On September 29 of this year, many residents living along the East Coast of the United States and throughout the Caribbean were preparing for the potential impact of Hurricane Joaquin.  In Jacksonville, Florida, final preparations were being made for the departure of a 737-foot cargo ship, El Faro, bound for San Juan, Puerto Rico.  The 40 year-old cargo ship departed Jacksonville and steamed south on a collision course with the intensifying hurricane.   Aboard it were 33 people, including 28 American crew members. Conditions were reported to be seas of 30 feet with sustained winds of 74 miles per hour increasing to 121 miles per hour near the eye wall of Hurricane Joaquin when El Faro approached.  At 7 a.m., the captain of El Faro reported a maritime emergency detailing a breach in the hull and that the vessel was taking on water.  This was the last verbal communication from anyone aboard the ill-fated ship.
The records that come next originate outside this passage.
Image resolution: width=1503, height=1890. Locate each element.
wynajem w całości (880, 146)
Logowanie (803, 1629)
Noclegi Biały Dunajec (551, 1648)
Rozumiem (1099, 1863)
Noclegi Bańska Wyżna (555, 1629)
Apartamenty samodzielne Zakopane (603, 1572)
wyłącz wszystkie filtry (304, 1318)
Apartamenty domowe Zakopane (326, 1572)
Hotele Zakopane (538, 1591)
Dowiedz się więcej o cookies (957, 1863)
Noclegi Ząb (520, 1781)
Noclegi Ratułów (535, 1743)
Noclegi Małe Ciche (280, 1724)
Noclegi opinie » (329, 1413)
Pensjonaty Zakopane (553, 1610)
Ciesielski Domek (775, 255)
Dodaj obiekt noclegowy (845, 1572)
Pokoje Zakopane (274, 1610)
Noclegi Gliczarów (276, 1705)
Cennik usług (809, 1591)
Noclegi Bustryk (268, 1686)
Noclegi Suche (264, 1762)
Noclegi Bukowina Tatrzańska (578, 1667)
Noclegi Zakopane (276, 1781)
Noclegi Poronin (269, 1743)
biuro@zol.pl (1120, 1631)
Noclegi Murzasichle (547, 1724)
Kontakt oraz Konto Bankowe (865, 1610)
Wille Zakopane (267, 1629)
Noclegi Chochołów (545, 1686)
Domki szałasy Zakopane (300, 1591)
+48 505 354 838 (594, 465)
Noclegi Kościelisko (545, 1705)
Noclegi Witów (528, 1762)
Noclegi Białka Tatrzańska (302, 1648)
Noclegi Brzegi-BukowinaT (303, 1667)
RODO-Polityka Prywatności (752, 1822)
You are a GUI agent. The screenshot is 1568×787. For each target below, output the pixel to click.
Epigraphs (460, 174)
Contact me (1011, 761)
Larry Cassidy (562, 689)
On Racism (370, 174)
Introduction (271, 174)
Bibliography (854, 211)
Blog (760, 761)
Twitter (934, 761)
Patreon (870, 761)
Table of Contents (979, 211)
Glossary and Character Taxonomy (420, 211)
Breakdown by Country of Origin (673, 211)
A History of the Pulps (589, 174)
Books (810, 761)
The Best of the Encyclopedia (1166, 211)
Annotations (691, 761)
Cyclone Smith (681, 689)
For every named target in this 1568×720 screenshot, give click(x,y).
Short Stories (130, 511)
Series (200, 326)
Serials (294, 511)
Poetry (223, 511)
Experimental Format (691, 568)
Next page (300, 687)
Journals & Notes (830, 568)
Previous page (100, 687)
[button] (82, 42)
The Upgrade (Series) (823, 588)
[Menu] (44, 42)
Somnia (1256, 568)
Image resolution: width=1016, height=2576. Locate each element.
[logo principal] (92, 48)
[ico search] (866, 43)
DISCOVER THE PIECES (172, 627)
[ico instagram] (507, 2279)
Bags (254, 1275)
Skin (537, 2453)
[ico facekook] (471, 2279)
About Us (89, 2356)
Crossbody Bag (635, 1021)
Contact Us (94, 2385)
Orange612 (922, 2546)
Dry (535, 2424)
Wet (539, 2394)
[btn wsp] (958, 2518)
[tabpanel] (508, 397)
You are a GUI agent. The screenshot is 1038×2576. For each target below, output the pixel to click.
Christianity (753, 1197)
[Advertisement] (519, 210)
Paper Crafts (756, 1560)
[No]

The last communication was an electronic distress signal which placed the location of the vessel around 20 miles from the edge of the eye of the hurricane.  The ensuing search and location of both a debris field and a victim’s body confirmed what everyone feared: the El Faro was lost as were all aboard her.


Over the weekend, the United States Navy, utilizing a remotely controlled submersible operating almost three miles below the surface of the water, found what they suspected to be wreckage of El Faro on the ocean floor.  On Sunday, the families of the vessel’s crew waited for news on the positive identification of the El Faro wreckage and perhaps hoping for some insight into their loved ones’ fates.  What they likely did not know, however, is that lawyers for the corporation that owned El Faro, TOTE Maritime, sued in federal court seeking a judicial determination it is not legally responsible for the deaths of those aboard and presumed lost.  The defendants in the lawsuit filed by TOTE Maritime include the grieving family members of those lost at sea.

TOTE Maritime’s filing seeks two forms of relief.  First, TOTE argues that it, as the vessel owner, did everything it was supposed to do in making sure the vessel was seaworthy and well-equipped for its journey.  TOTE’S allegations in this regard seem contradicted by statements made by at least one former crew member describing the vessel as a “rust bucket” and the preliminary findings of the NTSB that documented the need for service to one of the vessel’s two boilers.  TOTE further argues that as a result, it cannot be held financially responsible for the captain’s decisions once the ship left port.

If TOTE is subsequently found to have some responsibility for this tragedy, it is also seeking the protection of an archaic law from 1851 known as the Limitation of Liability Act whereby the damages that can be awarded the family members of the El Faro crew are significantly reduced.   TOTE is seeking to limit its financial responsibility to the value of El Faro and her freight as of the end of the voyage plus $420 per gross registered ton of pending freight death claims fund.  TOTE’s filing admits the value of the vessel is zero as it was lost at sea.  TOTE argues that the gross registered ton and pending freight calculations result in a limitation of its financial responsibility , if any, of slightly more than $15,309,003.50 for the death of 33 people, a figure it itself acknowledges is “substantially less” than the losses that will be claimed.

TOTE’S filing on Friday has been widely panned as insensitive to the mourning family members who have not yet had a chance to see if their loved ones’ remains can be found and returned for burial.  If TOTE were going to try to deflect blame away from itself, at least it could have waited until the wreckage was identified.  There will be plenty of time for finger pointing later.